On Feb. 23, the school board voted to terminate an ongoing contract that allowed ACU students to gain teaching experience at the district's campuses.

Board member Tamillia Valenzuela said she was concerned about the university's anti-LGBTQ+ beliefs conflicting with the district's values since the private university has strict stances on marriage and sexuality.

"While I fully wholeheartedly believe in religious freedom and people being able to practice whatever faith that they have, I had some concerns regarding looking at this particular institution," Valenzuela said during the February board meeting.

Another board member said their concerns are not rooted in Christianity but rather in ACU's apparent "strong" anti-LGBTQ+ stance.

The university has now taken legal action in federal court with a lawsuit that asks a judge to reinstate its contract with WESD for the 2023-2024 school year.

"Despite there being zero complaints about an Arizona Christian student teacher or alumnus, the School District decided to terminate its relationship with Arizona Christian and its students solely because of their religious status and beliefs on biblical marriage and sexuality," the lawsuit states.

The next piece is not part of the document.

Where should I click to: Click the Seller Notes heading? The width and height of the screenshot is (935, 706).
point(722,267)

The ACU student handbook states the university shall promote biblically-informed values, including "traditional sexual morality and lifelong marriage between one man and one woman." 

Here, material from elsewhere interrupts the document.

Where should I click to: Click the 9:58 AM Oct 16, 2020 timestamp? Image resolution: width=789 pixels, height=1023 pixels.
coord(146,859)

Though ACU requires its faculty and staff to sign a "statement of faith" that outlines their beliefs in strict heterosexual relationships, the university's lawsuit claims that student teachers are instructed to follow the rules of the assigned school they work in. 

"Arizona Christian instructs its students and staff not to push their religious beliefs on others while participating in student-teacher and practicum arrangements, and to otherwise abide by all policies," the lawsuit states.

On Thursday night, the school board held its first meeting since the decision. More than a hundred people showed up. The massive gathering divided by those against the board's decision and those who support it.

The crowd outside was divided along the street in front of the district's building. Republican State Senator Anthony Kern was seen singing with several people against the boards decision before walking into the meeting.

There were so many in attendance the majority had to watch from outside. Mobile billboards parked across the street played the meeting for the crowd. 

Before the public comment section Valenzuela talked about comments she's received from the public regarding the decision. 

"You can say what you want about me," Valenzuela said. "Call me fat, you've called me the n-word, told me to go back to Mexico... our young people are watching you and you are letting them know you are not a safe person to be around." 

When it came to the public comment portion, dozens of people spoke for and against the decision. Cheers, boos, and people snapping their fingers were heard depending on who was speaking. At one point, an official had to tell the crowd to stop hissing when someone was speaking.

"[I'm] so disappointed I just urge you to rethink this," said one woman against the decision.

"It is totally biased, it's wrong and completely discriminatory towards Christians in general," said another man.

Those who agreed with the board thanked them.

"I am proud to stand with a school board that is standing up for students," said one woman.

"This is the wrong issue of discrimination nobody is attacking Christians," another said.

It went back and for for a little more than an hour. After public comment the board continued its meeting agenda and most of the crowd left.